Haben Sie nach dem Essen oft Magenknurren und Bauchschmerzen? Im Jahr 2021 zeigte eine wöchentliche Online-Umfrage der Europäischen Union für Gastroenterologie, dass 11% der Weltbevölkerung (GG) nach den Mahlzeiten häufig Bauchschmerzen und Dyspepsie hatten und die Inzidenzrate bei jungen Menschen höher war als bei die Älteren. Sie waren auch die hohe Inzidenz von Depressionen und Angstzuständen.

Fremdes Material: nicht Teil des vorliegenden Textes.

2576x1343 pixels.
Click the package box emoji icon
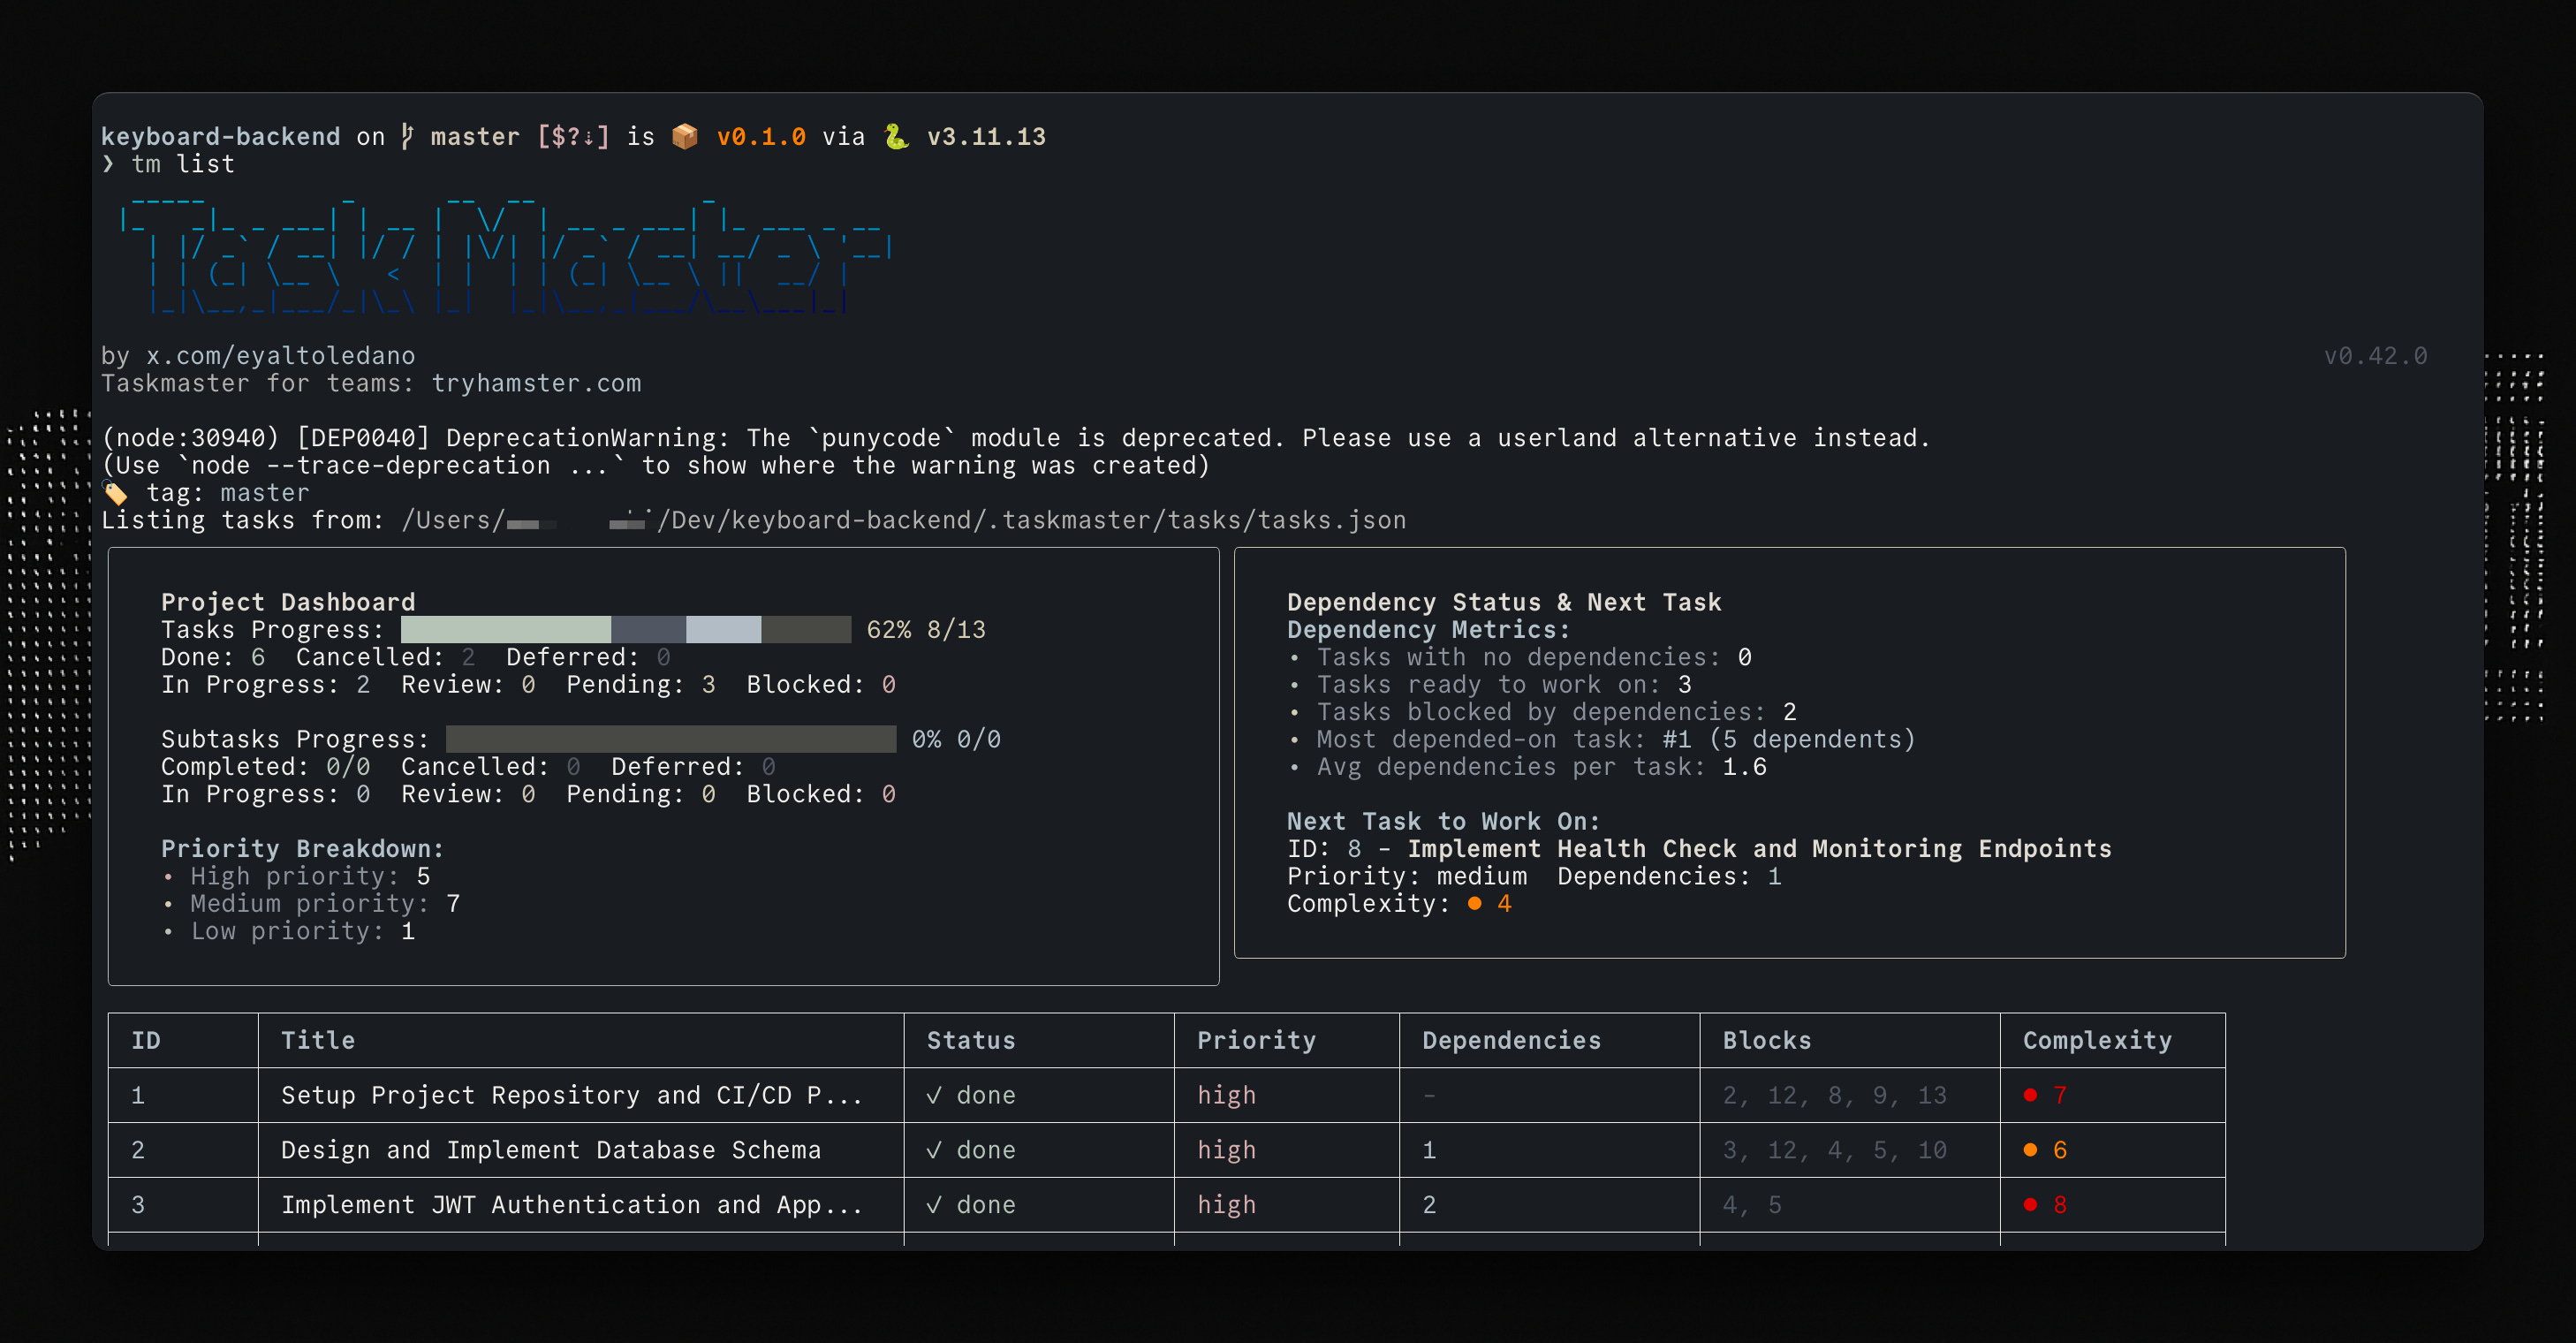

Esther Colomier, eine Forscherin an der Universität Leuven in Belgien und der Universität Göteborg in Schweden, stellte fest, dass diese Studie eine Fragebogenerhebung bei 54000 Menschen in 26 Ländern durchgeführt hat, um sie nach der Häufigkeit von Bauchschmerzen zu fragen und ob diese Bauchschmerzen damit zusammenhängen Essen. Den Ergebnissen zufolge wurden die Teilnehmer in drei Gruppen eingeteilt, darunter die Gruppe mit häufigen postprandialen Bauchschmerzen, deren Angriffsrate bei Bauchschmerzen mehr als 50 % betrug, die Gruppe mit gelegentlichen Bauchschmerzen von 10 bis 40 % und die Gruppe mit wenig oder ohne Bauchschmerzen.
Das medizinische Informationsnetzwerk erfuhr, dass 13% der Frauen und 9% der Männer postprandiale Bauchschmerzen haben. Die meisten Leute mögen denken, dass die Verdauungsfunktion älterer Menschen anfällig für Bauchschmerzen ist, aber das eigentliche Ergebnis ist das Gegenteil. Die höchste Inzidenzrate liegt in der Altersgruppe der 18- bis 28-Jährigen, und 15% der Menschen leiden häufig unter Bauchschmerzen nach dem Essen. Neben Bauchschmerzen ergab die Studie auch, dass Patienten mit Magenbeschwerden nach den Mahlzeiten häufig Symptome von Blähungen, Verstopfung und Durchfall haben.
Nach dem Essen gehen Bauchschmerzen oft mit psychischen Problemen einher. 36 % der Personen, die an postprandialen Magenschmerzen leiden, gaben an, auch an Angstzuständen zu leiden, während nur 25 % der Personen mit gelegentlichen Bauchschmerzen und 18 % der Personen ohne Bauchschmerzen Angstzustände haben. Unter denen mit häufigen Bauchschmerzen hatten 35 % eine Depression, verglichen mit 24 % und 17 % in den anderen beiden Gruppen.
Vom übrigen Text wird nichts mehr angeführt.